There’s been a lot of talk about Meta’s new twitter clone called Threads because it will federate with other ActivityPub apps. I’ve seen several posts about them possibly using the app as a way to embrace, extend, and extinguish ActivityPub.
Another more immediate concern I have is that Meta will now be able to harvest data from users of other ActivityPub social networks like Lemmy and Mastodon. If Alice on Threads follows Bob on Mastodon for example, that means Bob’s mastodon instance will send information about all of Bob’s posts and everyone who interacts with them to Meta so that Alice can see it.

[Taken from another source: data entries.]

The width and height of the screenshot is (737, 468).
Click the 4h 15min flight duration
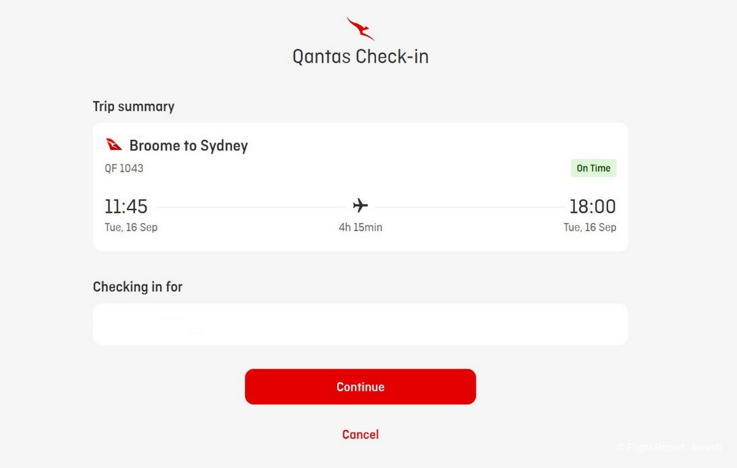coord(361,227)
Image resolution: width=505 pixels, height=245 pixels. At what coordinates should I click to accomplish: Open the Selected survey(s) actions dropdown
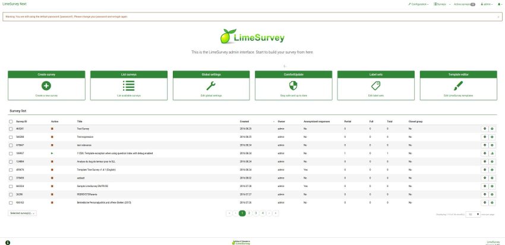pyautogui.click(x=23, y=212)
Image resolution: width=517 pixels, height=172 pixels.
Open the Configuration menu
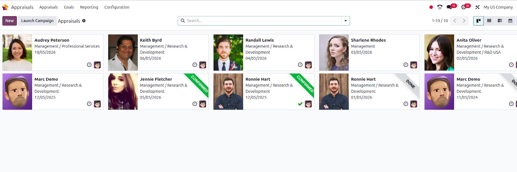click(x=117, y=7)
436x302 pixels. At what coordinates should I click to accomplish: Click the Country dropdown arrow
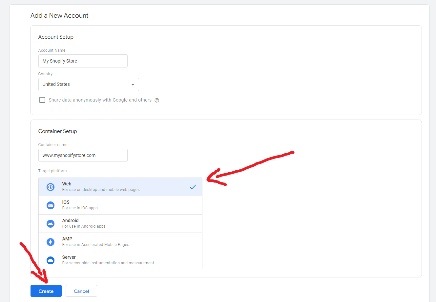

This is a concern specifically with Meta and other big tech companies running ActivityPub-enabled servers, because their primary motive is to harvest user data to use for advertising. The scariest part to me is that users on networks like Mastodon specifically migrated to Mastodon to get away from big tech, and Meta is still able to harvest their data with Threads.
Anyone can set up a Lemmy instance, write a small script/bot to find and follow all the communities on all the instances in the Fediverse and store all that data. It’s not even hard, maybe a day of work for a proof of concept if you start from zero. (Then you have to figure out how to scale it properly, how to detect you’re getting defederated and how to change domains to restart without the defederations. Maybe a week’s worth of effort.)
Threads would be way overkill to achieve this goal. You don’t need any users. You don’t want any users. Just your one account that follows everything.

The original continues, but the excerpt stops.